| 02:39 Uhr

Streit um unbesetzte Sozialarbeiter-Stelle in Guben

Guben. Auf die kurzfristige Besetzung einer offenen 20-Stunden-Stelle im Bereich der Schulsozialarbeit drängt der Ausschuss für Soziales, Bildung, Jugend und Kultur. Hintergrund ist die Beendigung des Arbeitsverhältnisses mit der nur befristet eingestellten Schulsozialarbeiterin an der Gubener Friedensschule. sha

Eine nochmalige befristete Anstellung sei arbeitsrechtlich nicht möglich, erklärt Stefan Müller, Fachbereichsleiter im Rathaus. Stattdessen arbeitet jetzt Annett Pohl, Leiterin des Kinder- und Jugendfreizeitzentrums (KJFZ), wöchentlich 20 Stunden als Schulsozialarbeiterin an der Grundschule. Ihre Arbeit im KJFZ verkürzt sich von 40 auf 20 Stunden.

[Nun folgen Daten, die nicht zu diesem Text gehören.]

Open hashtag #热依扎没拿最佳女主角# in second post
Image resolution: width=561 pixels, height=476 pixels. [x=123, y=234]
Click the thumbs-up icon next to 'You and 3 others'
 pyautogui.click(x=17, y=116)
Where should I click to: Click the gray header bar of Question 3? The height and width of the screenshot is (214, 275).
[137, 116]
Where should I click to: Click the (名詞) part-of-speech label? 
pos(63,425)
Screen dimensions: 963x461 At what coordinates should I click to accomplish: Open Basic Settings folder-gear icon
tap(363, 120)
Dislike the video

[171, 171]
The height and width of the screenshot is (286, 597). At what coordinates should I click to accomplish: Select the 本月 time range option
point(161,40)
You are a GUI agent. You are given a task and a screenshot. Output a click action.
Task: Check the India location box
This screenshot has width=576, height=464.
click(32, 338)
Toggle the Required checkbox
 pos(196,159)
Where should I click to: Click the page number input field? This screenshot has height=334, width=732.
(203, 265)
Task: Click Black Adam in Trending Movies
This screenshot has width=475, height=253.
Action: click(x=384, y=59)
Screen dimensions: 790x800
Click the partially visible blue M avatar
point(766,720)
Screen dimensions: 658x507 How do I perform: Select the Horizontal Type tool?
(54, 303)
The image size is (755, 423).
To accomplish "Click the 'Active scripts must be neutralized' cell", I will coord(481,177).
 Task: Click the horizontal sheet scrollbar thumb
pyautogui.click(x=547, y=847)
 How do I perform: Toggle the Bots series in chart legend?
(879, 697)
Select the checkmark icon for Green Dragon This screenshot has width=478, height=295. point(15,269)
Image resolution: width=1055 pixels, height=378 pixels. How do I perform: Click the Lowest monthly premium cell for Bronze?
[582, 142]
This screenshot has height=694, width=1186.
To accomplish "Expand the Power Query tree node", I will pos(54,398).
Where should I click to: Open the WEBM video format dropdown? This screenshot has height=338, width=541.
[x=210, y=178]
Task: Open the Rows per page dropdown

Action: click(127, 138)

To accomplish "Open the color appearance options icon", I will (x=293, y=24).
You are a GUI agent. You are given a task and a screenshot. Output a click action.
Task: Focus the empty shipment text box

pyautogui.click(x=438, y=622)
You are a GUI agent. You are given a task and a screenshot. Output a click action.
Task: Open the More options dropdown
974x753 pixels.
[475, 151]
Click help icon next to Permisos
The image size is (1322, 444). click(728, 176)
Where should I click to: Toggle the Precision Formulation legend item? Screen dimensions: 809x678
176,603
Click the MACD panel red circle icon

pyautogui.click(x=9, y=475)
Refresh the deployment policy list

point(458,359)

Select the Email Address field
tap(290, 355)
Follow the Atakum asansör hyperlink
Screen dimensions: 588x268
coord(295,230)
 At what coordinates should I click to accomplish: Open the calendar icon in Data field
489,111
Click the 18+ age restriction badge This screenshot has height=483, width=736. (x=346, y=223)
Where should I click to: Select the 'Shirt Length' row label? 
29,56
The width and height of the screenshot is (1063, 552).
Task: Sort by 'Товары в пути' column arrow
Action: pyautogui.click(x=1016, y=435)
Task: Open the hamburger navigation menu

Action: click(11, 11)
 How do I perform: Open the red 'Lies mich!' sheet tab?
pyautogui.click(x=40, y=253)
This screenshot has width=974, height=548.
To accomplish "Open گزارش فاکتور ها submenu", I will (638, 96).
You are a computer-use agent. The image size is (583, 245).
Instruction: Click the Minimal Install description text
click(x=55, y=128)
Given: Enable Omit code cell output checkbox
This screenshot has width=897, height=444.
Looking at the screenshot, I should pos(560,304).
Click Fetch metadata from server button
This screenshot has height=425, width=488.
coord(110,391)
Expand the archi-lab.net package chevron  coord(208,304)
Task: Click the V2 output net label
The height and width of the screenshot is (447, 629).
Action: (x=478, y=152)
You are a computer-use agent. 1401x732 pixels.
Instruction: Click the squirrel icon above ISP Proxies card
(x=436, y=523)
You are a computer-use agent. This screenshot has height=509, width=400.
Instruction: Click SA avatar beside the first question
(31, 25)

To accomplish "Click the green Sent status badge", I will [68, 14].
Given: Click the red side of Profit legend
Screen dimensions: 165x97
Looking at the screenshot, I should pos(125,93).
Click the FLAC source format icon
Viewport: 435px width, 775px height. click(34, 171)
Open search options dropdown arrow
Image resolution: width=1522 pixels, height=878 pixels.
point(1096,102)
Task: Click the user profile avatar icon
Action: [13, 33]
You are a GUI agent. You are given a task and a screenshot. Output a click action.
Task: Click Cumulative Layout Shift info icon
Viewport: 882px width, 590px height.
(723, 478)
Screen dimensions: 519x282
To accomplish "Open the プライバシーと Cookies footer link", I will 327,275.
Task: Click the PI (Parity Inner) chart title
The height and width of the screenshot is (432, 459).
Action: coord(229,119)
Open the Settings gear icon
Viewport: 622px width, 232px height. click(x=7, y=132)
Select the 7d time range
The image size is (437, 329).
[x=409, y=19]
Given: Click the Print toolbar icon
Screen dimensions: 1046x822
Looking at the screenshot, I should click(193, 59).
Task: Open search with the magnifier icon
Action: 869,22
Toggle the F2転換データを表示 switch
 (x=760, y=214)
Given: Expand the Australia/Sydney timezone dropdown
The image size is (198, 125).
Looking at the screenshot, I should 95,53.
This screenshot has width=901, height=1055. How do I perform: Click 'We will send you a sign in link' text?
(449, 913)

"Damit gehen aber 20 Stunden Schulsozialarbeit in Guben verloren", kritisiert Berit Kreisig, sachkundige Einwohnerin im Sozialausschuss und Leiterin der Europaschule. Das sei für sie inakzeptabel. "Schulsozialarbeit ist wichtig", betont sie. "Die 20 Stunden werden vom Landkreis bezahlt und nicht genutzt", sagt Kerstin Leutert-Glasche (GUB-SPN) und Geschäftsführerin des Hauses der Familie.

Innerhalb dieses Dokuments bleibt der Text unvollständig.